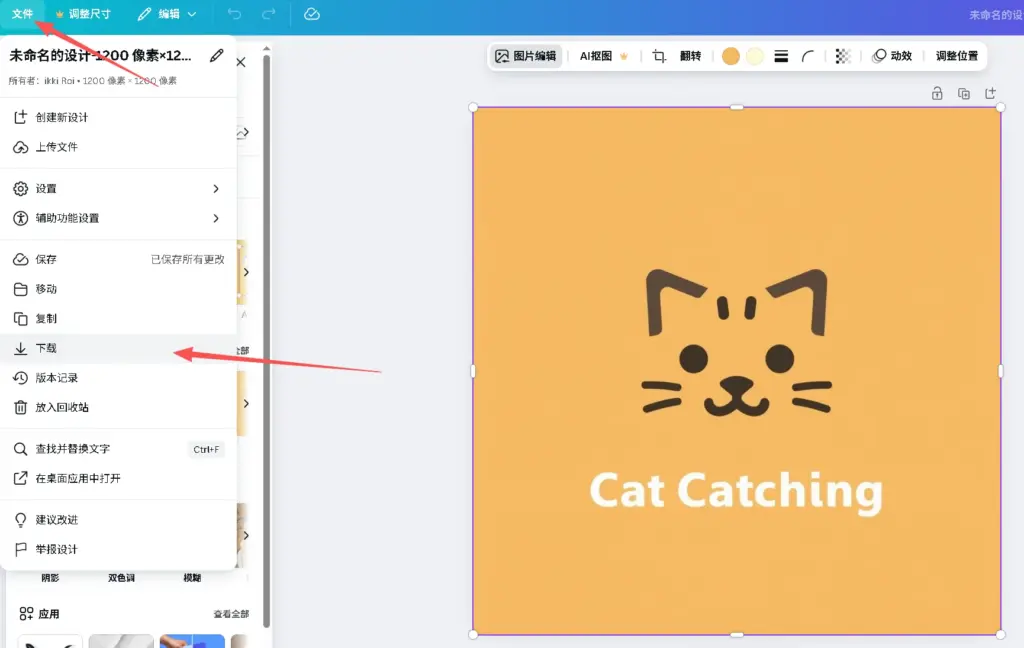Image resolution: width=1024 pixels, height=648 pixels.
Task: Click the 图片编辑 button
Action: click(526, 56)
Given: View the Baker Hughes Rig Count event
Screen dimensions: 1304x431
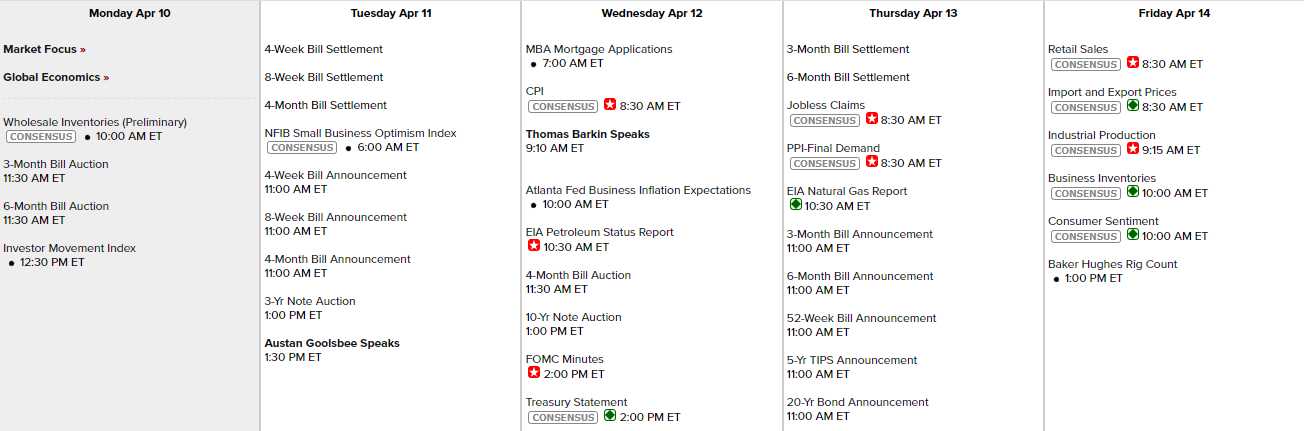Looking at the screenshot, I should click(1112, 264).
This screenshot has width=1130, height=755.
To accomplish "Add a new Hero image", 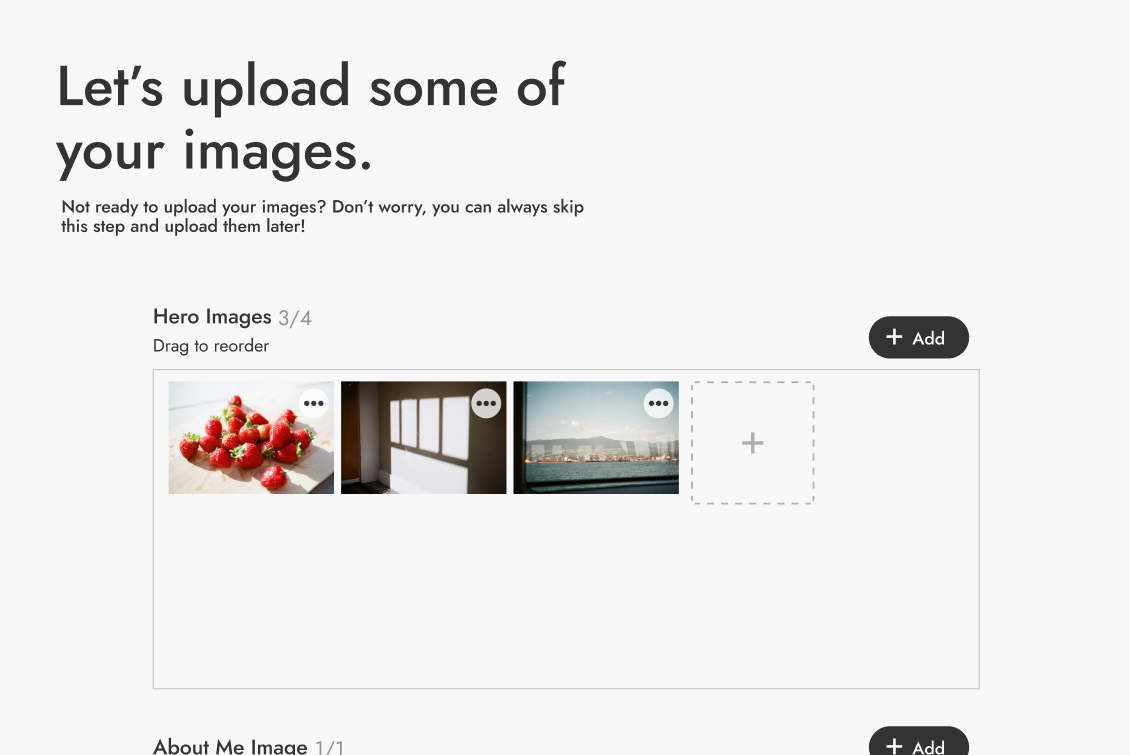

[TASK GOAL]
Each line from the one holding "Given: View the Baker Hughes Rig Count event" to the end of the records above must be copied exactly; the pictures must not be copied.

[SOLUTION TO THIS EXERCISE]
Given: View the Baker Hughes Rig Count event
Screen dimensions: 1304x431
Looking at the screenshot, I should click(1112, 264).
This screenshot has width=1130, height=755.
To accomplish "Add a new Hero image", 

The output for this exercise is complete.